Les fées ne meurent pas
Alors que les mots et la parole étaient sous très haute surveillance durant la longue saison de peur bleue que le Cameroun a connu au lendemain de l’indépendance en 1960, la nécessité de s’exprimer sans s’attirer les foudres du régime a trouvé une issue par le langage de la forme et des couleurs. Dans ce paysage perclus de soumission, une communauté de plasticiens autodidactes a frayé son chemin entre compagnonnages festifs et absence d’école d’art. Humble et curieuse, nonobstant son expérience en tant que curatrice s’investissant dans le champ contemporain et historienne de l’art, Dominique Malaquais se sera gardée de tout interventionnisme. Pour autant, certains lui doivent aujourd’hui leur visibilité internationale.

Fairies never die
While words and speech were under very high surveillance during the long season of blue fear that Cameroon experienced in the aftermath of independence in 1960, the need to express oneself without attracting the wrath of the regime found an outlet through the language of form and colour.
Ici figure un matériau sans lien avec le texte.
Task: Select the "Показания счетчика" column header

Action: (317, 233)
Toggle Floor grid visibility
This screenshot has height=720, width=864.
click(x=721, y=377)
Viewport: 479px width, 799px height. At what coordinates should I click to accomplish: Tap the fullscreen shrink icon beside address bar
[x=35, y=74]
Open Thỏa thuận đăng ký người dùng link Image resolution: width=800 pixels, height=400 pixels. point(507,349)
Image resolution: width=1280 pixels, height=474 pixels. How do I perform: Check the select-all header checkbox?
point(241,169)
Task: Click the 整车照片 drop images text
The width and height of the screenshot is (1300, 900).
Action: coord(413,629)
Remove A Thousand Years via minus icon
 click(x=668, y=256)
In this landscape permeated by submission, a community of self-taught visual artists has made its way between festive companionships and the absence of an art school. Humble and curious, notwithstanding her experience as a curator working in the contemporary field and as an art historian, Dominique Malaquais has avoided any interventionism. Nevertheless, some of her work has gained international visibility.